Lorenzo Tondo at the British publication
the Guardian offers a piece on how Sicilian organized crime has retreated to
the countryside in Sicily.
The Napoli sisters keep their
entire harvest in a glass jar, resting on a wooden table in the living room.
Inside, there are only a dozen stalks of wheat. The rest of the crop – 80,000
kilograms – was destroyed by the Sicilian mafia, determined to force out these
three women working in the land of The Godfather.
For three generations, the
Napoli family farmed wheat and hay in Corleone, the historic stronghold of Cosa
Nostra.
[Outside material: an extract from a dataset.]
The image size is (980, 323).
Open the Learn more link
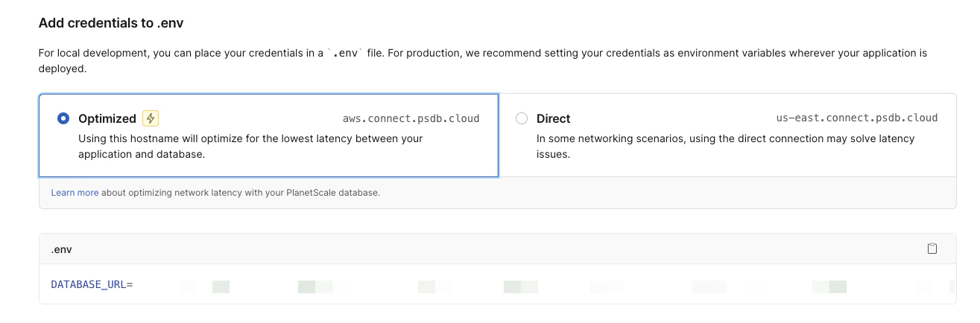[x=75, y=193]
Their father, Salvatore, was a hard worker who, after much sacrifice in
the fields, managed to send his three daughters – Marianna, Ina and Irene – to
university.
But a crisis in what was the
world’s most notorious mafia, broken apart by prosecutors, has pushed Cosa
Nostra back to their rural origins, and they want their land back.
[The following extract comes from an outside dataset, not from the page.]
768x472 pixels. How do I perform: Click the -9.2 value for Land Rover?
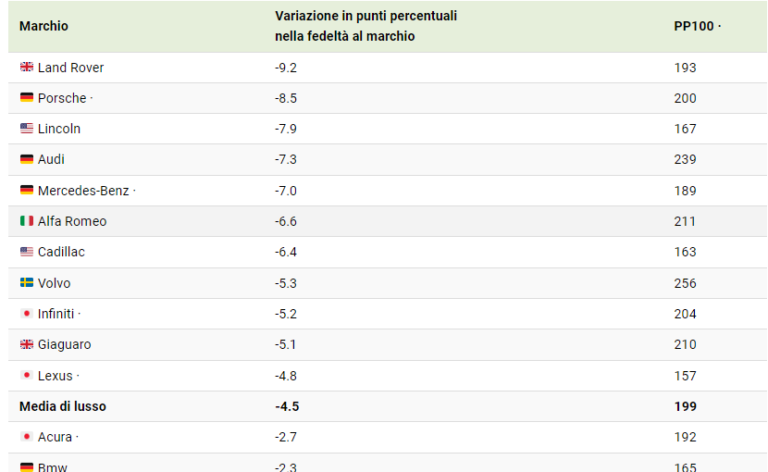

… The crisis in the mafia’s
origins lie in the jailing of more than 4,000 mafiosi since 1990 and the
replacement of the old mobsters with younger bosses who lacked their authority.
Drug trafficking, once under
the monopoly control of Cosa Nostra, is now run by the most powerful Calabrian
mafia, the ’Ndrangheta. The Sicilian construction industry, which once
represented a giant business for the mafia, has lost more than €1bn since 2007,
according to the Italian Association of Builders.
Far from Palermo, hidden in
the Sicilian interior, Cosa Nostra is trying to start again from scratch.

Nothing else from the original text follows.